Does it mean that the memory has already been allocated for the string ?
Also,
argv[0][0] points to first argument first character ..but how is it in pointer .i mean in array it is like this : argv[0][0], but in pointer ? is it something like (argv+i) ....
Also, in double , what does it mean?double *a[12]..
thanks
Hi
The argument int argc is an argument counter , it holds the information about the number of arguments passed to the main() function
The second argument char *argv[] is an argument vector , ( literally its a two dimensional character array , have the capability to hold 'n', strings
one of the reason for using strings is , string composed of character , numbers , special symbols , and so it will be easy to convert strings into other existing data types , thats why here in this program the function atoi() is employed to convert the string into integer
The arguments to a program are passed via two values :
1) argc contains the number of arguments that were passed (including the name of the program)
2) argv contains an array of the arguments (one string each). There will be argc arguments in the array, and the first will be the name of the program.
So, as said before, argv is an array of char* (and a char* is basically a string in C). In memory, that looks like this :
------------- --------------------------
| argv[0] | --> | 'p' | 'r' | 'o' | 'g' | 'r' | 'a' | 'm' | '_' | 'n' | 'a' | 'm' | 'e' | '\0' |
------------- --------------------------
| | --------------------------
| argv[1] | --> | 'f' | 'i' | 'r' | 's' | 't' | '_' | 'a' | 'r' | 'g' | 'u' | 'm' | 'e' | 'n' | 't' | '\0' |
------------- --------------------------
| | --------------------------
| argv[2] | --> | 's' | 'e' | 'c' | 'o' | 'n' | 'd' | '_' | 'a' | 'r' | 'g' | 'u' | 'm' | 'e' | 'n' | 't' | '\0' |
------------- --------------------------
So, to access the first argument that was passed to the program, you use argv[1].

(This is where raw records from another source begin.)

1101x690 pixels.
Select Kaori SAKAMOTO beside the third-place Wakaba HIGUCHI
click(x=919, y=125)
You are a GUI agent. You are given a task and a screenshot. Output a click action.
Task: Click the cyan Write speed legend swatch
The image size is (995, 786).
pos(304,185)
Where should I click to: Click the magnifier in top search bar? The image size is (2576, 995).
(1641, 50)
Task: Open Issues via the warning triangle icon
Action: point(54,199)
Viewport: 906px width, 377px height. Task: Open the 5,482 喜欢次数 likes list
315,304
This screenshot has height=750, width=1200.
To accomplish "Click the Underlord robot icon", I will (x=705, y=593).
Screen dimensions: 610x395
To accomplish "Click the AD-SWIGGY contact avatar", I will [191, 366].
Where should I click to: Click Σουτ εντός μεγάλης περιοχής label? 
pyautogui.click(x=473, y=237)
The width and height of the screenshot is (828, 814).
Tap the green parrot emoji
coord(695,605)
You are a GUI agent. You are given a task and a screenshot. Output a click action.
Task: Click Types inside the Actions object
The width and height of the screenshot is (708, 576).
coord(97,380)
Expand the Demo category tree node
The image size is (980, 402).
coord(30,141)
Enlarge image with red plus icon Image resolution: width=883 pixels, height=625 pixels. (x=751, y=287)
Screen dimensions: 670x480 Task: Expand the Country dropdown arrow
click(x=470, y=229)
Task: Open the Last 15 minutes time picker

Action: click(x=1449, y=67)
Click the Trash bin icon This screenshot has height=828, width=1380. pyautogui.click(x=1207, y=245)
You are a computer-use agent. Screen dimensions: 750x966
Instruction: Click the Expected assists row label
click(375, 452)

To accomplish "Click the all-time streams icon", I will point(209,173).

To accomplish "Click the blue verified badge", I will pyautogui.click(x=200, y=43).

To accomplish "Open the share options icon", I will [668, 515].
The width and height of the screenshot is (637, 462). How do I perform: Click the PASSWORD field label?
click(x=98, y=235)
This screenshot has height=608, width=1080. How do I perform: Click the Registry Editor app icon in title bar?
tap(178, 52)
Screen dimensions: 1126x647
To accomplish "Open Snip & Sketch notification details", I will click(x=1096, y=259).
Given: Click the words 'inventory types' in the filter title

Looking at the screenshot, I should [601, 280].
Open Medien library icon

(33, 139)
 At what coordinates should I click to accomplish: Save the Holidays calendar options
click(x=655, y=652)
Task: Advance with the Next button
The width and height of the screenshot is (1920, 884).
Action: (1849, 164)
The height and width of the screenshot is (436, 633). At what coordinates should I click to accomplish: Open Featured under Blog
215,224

To access the third character of the first argument, you use argv[1][2].
>> Does it mean that the memory has already been allocated for the string ?
Yes, the memory has already been allocated for you.
>> also, if i declare a double like below , what does it mean..
>> double *a[12]..
It means you create an array of double pointers. You get something like this in memory :
-----------
| a[0] | -->
| |
-----------
| a[1] | -->
| |
-----------
...
-----------
| a[11] | -->
| |
-----------
So, an array of pointers to double that don't point to anything at the moment.
To use them, you need to let the pointers point to something, either by letting them point to already existing memory, or by allocating new memory for them.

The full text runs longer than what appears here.